Hazel Blears, MP for Salford and Eccles, to stand down
Former government minister Hazel Blears is to step down at the next general election.
The 57-year-old Labour MP, who was elected in 1997, informed her Salford and Eccles constituency members at a meeting earlier.
Ms Blears said she had taken the decision with a "heavy heart".
She added she wanted to "spend more time with her family", including her mother Dorothy, who is suffering from dementia.
In a statement, Ms Blears said: "It is a huge privilege to represent the place where I was born, brought up and have lived all my life, so I have taken this decision with a heavy heart."
Ms Blears, a former Labour Party chairman, entered Parliament as MP for Salford in 1997.
She served in Gordon Brown's cabinet as Secretary of State for Communities and Local Government from 2007 to 2009.
Ms Blears resigned from the government on the eve of European and local elections and later went on to win the Salford and Eccles seat in 2010 after boundaries were redrawn.
In 2009 she decided to repay £13,332 after it emerged she had not paid capital gains tax on the sale of a property.
Expenses claims leaked to the Daily Telegraph showed the MP had declared her south London as her primary residence for tax purposes but the Commons authorities were told it was her second home, allowing her to claim hundreds in parliamentary expenses.

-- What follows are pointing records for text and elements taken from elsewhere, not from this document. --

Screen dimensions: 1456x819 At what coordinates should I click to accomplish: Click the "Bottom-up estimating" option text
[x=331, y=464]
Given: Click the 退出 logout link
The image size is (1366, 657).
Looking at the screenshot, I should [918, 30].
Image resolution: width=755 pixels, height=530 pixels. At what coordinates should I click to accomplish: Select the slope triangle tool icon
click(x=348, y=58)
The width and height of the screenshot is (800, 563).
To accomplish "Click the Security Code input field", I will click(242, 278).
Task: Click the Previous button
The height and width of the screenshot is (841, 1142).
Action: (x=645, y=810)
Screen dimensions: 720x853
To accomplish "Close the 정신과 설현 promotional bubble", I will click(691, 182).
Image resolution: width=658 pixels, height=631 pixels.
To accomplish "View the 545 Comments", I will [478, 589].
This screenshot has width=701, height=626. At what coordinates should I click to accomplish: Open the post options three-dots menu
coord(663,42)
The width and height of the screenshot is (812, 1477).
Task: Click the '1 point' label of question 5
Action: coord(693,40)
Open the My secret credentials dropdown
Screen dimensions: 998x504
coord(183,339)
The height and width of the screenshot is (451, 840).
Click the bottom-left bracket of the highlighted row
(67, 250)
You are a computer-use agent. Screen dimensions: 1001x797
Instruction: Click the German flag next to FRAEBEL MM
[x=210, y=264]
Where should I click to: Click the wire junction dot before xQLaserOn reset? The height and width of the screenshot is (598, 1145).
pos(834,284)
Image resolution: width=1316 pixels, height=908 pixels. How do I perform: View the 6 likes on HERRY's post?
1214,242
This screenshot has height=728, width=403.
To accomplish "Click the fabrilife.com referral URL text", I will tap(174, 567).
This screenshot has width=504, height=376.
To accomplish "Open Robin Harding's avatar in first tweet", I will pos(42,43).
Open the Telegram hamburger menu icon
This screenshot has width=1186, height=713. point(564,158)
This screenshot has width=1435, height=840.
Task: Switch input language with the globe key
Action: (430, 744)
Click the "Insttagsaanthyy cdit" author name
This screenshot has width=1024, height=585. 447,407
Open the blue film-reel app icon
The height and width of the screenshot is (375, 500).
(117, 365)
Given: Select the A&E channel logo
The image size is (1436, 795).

Although her actions had been within the expenses rules for MPs, they were described as "totally unacceptable" by the then-prime minister.
In her statement announcing her plans to leave Parliament, she highlighted her work securing investment for her constituency.
It mentions her lobbying for the BBC to relocate some of its departments to Salford and her promotion of Clare's Law.
The scheme gives people the right to ask police if their partners have a record of domestic violence and was named after one of her constituents who was murdered by her partner.
Ed Milliband, leader of the Labour Party, tweeted: "Hazel Blears has been a brilliant MP. Always fighting for those in most need. Parliament will miss her."
Paul Wilson, chair of the Salford and Eccles Labour Party, said: "Throughout the last 17 years, Hazel has been an excellent public servant for the city.
"Her relentless drive to serve Salford has delivered a huge number of achievements, most notably helping to improve the living standards and job opportunities in the city."